Luce un vestido sin hombros con mucho estilo. Un pasador de estrás mantiene en su sitio el cuidado cabello negro azabache. Tiene una distinguida sonrisa y ese andar regio, inclinado y un poco oscilante, que solo adquieren las inglesas de cierta clase y prosapia. Y desde la despiadada óptica de Luke, parece indescriptiblemente tonta.
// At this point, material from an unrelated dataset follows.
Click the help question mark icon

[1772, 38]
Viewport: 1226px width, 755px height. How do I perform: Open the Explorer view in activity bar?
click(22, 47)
A su lado rondan dos hijas prepubescentes con vestidos de noche.
—Esa es la nueva, ¿no? —prorrumpió de pronto Matlock, el imperturbable laborista, con inusitado vigor cuando la pantalla quedó en blanco al pulsar Héctor el botón y las luces del techo se encendieron—. Aquella con la que se casó cuando decidió meterse en política por la vía rápida, ahorrándose todo el trabajo sucio previo. Vaya un laborista de pega está hecho este Aubrey Longrigg, se lo mire desde el viejo laborismo o incluso desde el nuevo.
¿Por qué Matlock se mostraba otra vez tan jovial? ¿Y ahora con aparente sinceridad? Ninguna reacción habría sorprendido tanto a Luke como una franca risotada, cosa que en Matlock era en el mejor de los casos un bien exiguo. Y sin embargo, su gran torso envuelto en tweed se agitaba con callado regodeo. ¿Era quizá porque Longrigg y Matlock, como se sabía, llevaban años a la greña? ¿Porque disfrutar del favor del uno equivalía a granjearse la hostilidad del otro? ¿Porque había llegado a conocerse a Longrigg como el cerebro del Jefe, y a Matlock, insidiosamente, como sus músculos? ¿Porque con la marcha de Longrigg los ocurrentes de la oficina habían comparado la rencilla entre ambos con una corrida de toros de una década de duración en la que el toro había recibido por fin «la puntilla»?
—Sí, bueno, Aubrey siempre picó alto —comentaba como quien recuerda a los difuntos—. Un gran talento para las finanzas, si la memoria no me engaña. No a tu altura, Héctor, me complace decir, pero no muy a la zaga. Los fondos para las operaciones nunca fueron un problema, eso por descontado, no mientras Aubrey estuvo al timón. O sea, ya de entrada, ¿cómo es posible que esté en ese barco? —preguntó el mismo Matlock que solo minutos antes había afirmado que no podía condenarse a un hombre por estar en el barco de cierta persona—. Y encima confraternizando con un antiguo informante después de abandonar la Agencia, circunstancia sobre la que el reglamento es claro y rotundo, máxime cuando dicho informante es un individuo tan escurridizo como… comoquiera que se haga llamar hoy día.